Union-find data structure⚑

In computer science, a disjoint-set data structure, also called a union–find data structure or merge–find set, is a data structure that stores a collection of disjoint (non-overlapping) sets.

It can be used to store the connected components of an undirected graph.

An example could be:

0   1---2   3---4
|       |   |   |
|       |   |   |
5---6   7   8   9

N is the number of nodes.
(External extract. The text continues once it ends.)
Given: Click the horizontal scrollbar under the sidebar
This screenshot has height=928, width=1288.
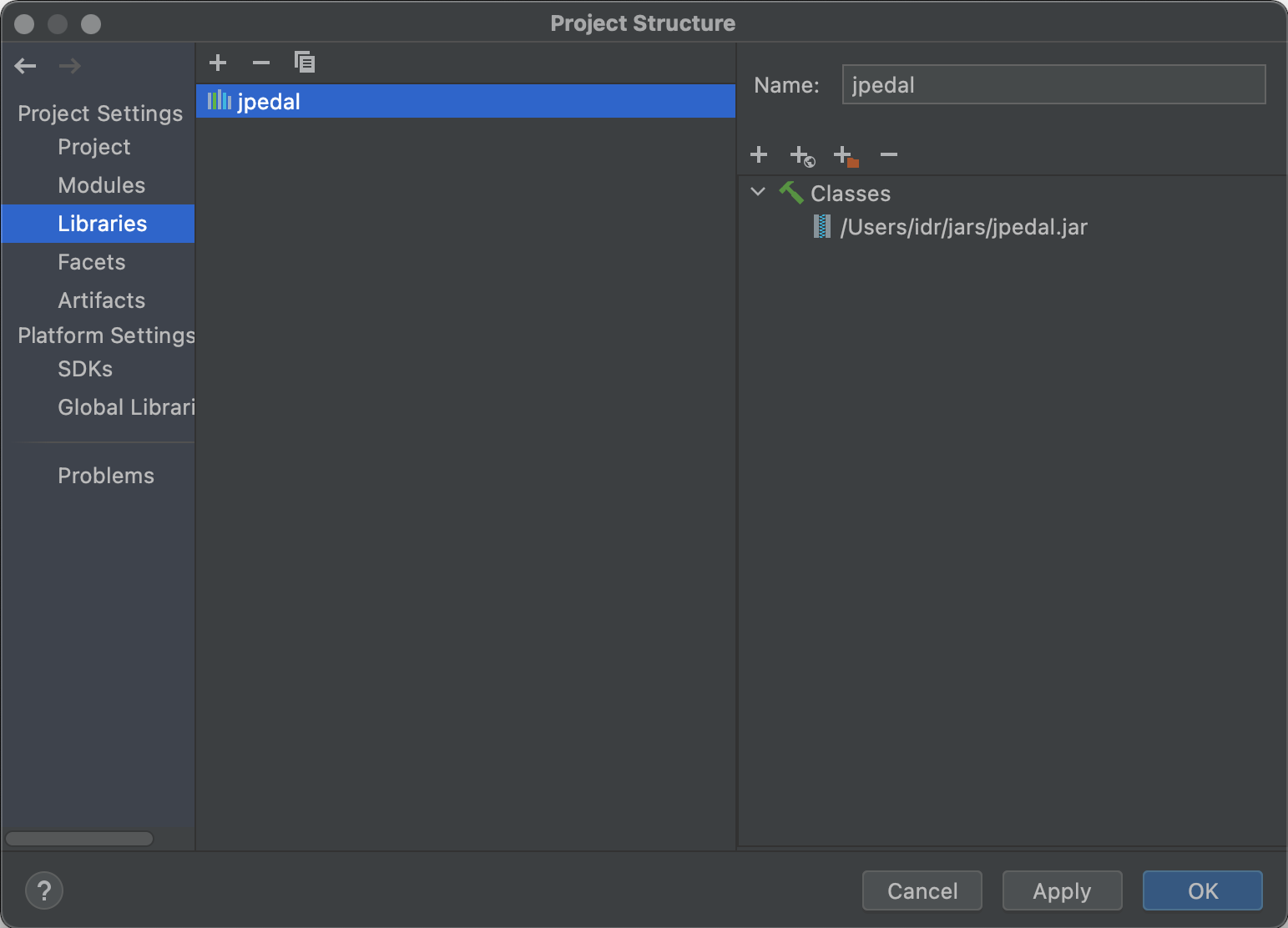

Equals to 10 in the example.

The data structure should support the following operations:

initialize(): Set the initial state of the graph.
find(p, q): Are nodes p and q connected?
union(p,q): Connect nodes p and q.

Notation: bold for nodes (p), cursive for values (0) and monospace for code (a == 1).

Solutions⚑

Quick-find⚑

We could store the information in an array id of size N. This array stores integers that represent group identifiers, so two nodes are connected if they are assigned to the same group (connected component).

For the example:

Index	0	1	2	3	4	5	6	7	8	9
Value	0	1	1	2	2	0	0	1	2	2

Implementation of the operations:

initialize: \(O(N)\). Set all values to their index (so that each node starts alone).
find: \(O(1)\). id[p] == id[q].
union: \(O(N)\). Change all values equal to id[q] to id[p]. For example to connect 0 and 1 we could need to change the value of nodes 1, 2 and 7 from 1 to 0.

Quick-union⚑

Trees of nodes. Store the id of the parent.

Implementation of the operations:

initialize: \(O(N)\). Set all values to their index (so that each node starts alone).
find: \(O(N)\). We have to find the root node of each and check if they match.
union: \(O(N)\). Find the root nodes of each and make one of them child of the other.

Weighted quick-union⚑

An improvement over the previous algorithm that choose which tree to put under in the union operation. By putting the smallest depth tree under the other it is guaranteed that find and union operations would have complexity \(O(\log_2{N})\).

The algorithm can be further improved by enabling path compresion, which consists in assigning the root node to child nodes that we find on our way of finding the root node. This makes the complexity of find and union almost linear (\(O(N)\)) in practice.